Ethical Dilemma: Potential Conflict (Disclosure)


Interesting dilemma. I had a seller that signed listing paperwork. We did a pre-list inspection that showed 100% moisture in his basement. He didn’t want me to disclose. I told him to please find another agent and he did.

One month later I have buyers and we went to see the house which is now on the market and they want to do an offer. Of course, my fiduciary duty is to them…but am I allowed to tell them what I know about the house? Originally, I paid for the inspection but the seller paid me back when we parted ways.


It is an interesting ethical issue, however you have to remember that you obtained this information “in confidence” when you were acting on behalf of the Seller, and under fiduciary duties. Let’s have a look that them:

Disclosure: you have to tell the Seller.

Obedience: you have to follow the Seller’s instructions. They said “no”, that means “NO”.

Competence: you must act in the Seller’s best interests.

Confidentiality: information which you obtained is for the Seller only.

Accounting: not applicable.

Loyalty: that means you are guided by the Seller’s interests.

Following termination “Confidentiality will still continue”

Pre-Listing Inspection

Perhaps you should have second thoughts about the pre-listing inspection, particularly after TRESA.

You obtained some information and it backfired.

If it’s a latent defect, then the Seller has a legal obligation to disclose. If you tell them, then, they will KNOW. If they know, then under the common law they basically have a choice: 1) disclose, or 2) face the consequences of non-disclosure.

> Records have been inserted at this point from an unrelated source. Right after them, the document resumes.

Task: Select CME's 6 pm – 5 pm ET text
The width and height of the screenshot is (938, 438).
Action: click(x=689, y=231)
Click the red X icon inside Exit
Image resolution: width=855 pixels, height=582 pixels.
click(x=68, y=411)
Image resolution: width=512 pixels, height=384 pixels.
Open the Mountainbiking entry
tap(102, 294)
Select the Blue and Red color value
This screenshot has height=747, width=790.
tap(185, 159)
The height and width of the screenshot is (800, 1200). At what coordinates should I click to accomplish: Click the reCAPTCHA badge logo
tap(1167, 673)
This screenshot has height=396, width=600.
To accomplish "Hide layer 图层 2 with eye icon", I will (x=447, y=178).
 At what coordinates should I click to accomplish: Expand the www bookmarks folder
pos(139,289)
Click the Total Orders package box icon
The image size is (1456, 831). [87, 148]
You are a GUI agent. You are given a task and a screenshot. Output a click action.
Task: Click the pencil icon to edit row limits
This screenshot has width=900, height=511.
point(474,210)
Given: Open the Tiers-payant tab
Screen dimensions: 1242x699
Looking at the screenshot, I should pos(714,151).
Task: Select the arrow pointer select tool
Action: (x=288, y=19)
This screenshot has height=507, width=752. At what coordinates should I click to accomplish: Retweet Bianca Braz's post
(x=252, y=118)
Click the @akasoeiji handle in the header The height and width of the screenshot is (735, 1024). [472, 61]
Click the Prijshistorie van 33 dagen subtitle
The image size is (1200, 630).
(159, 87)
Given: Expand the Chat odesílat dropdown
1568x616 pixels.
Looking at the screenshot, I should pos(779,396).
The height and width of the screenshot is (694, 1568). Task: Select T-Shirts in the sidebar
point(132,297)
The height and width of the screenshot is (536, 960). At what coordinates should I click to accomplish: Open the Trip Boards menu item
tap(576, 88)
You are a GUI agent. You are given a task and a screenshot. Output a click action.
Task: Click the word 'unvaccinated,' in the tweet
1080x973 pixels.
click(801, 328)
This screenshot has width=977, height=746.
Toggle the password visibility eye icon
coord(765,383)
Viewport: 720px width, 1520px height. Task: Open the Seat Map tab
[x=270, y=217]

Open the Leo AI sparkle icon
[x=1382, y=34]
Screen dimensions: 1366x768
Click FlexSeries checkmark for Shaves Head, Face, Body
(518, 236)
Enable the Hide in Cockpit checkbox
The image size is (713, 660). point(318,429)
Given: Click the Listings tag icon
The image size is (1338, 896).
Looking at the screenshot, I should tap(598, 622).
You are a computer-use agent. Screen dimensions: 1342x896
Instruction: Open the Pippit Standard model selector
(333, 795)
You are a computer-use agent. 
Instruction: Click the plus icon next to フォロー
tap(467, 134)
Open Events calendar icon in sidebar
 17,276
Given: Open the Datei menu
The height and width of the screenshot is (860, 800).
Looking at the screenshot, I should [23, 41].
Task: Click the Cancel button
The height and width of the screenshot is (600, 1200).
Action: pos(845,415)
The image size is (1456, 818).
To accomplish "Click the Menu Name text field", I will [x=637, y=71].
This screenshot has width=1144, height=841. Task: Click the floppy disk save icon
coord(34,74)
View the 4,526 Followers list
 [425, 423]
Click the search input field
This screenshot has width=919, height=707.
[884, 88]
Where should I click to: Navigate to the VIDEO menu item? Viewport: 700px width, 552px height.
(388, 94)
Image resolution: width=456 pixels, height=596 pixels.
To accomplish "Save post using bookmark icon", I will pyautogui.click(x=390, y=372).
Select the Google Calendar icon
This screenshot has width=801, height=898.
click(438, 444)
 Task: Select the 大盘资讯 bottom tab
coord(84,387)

Sellers are obligated to disclose “material, latent defects”. However, if something can be found easily by a professional home inspector, then, it’s not latent.

New Disclosures under TRESA

This is the relevant provision under TRESA:

Disclosure of facts by seller’s broker or salesperson

22.2 (1) If a seller has a legal obligation to disclose a fact to the buyer and the fact is known to the broker or salesperson who represents the seller, the broker or salesperson shall disclose the fact to every buyer who expresses an interest in the real estate.

This legislation came into force on 1 December 2023.

Here, we need:

  • Knowledge by the Seller
  • Knowledge by the Buyer
  • Material, latent defect

In this particular case, it would appear that the information falls short of the Seller’s obligation to disclose at common law, and therefore this information does not trigger the agent’s obligation to tell the whole world under TRESA.

Material Fact Disclosure

An agent is under a duty to investigate, determine and verify the material facts and disclose such facts to their own client. In this case, the Buyer.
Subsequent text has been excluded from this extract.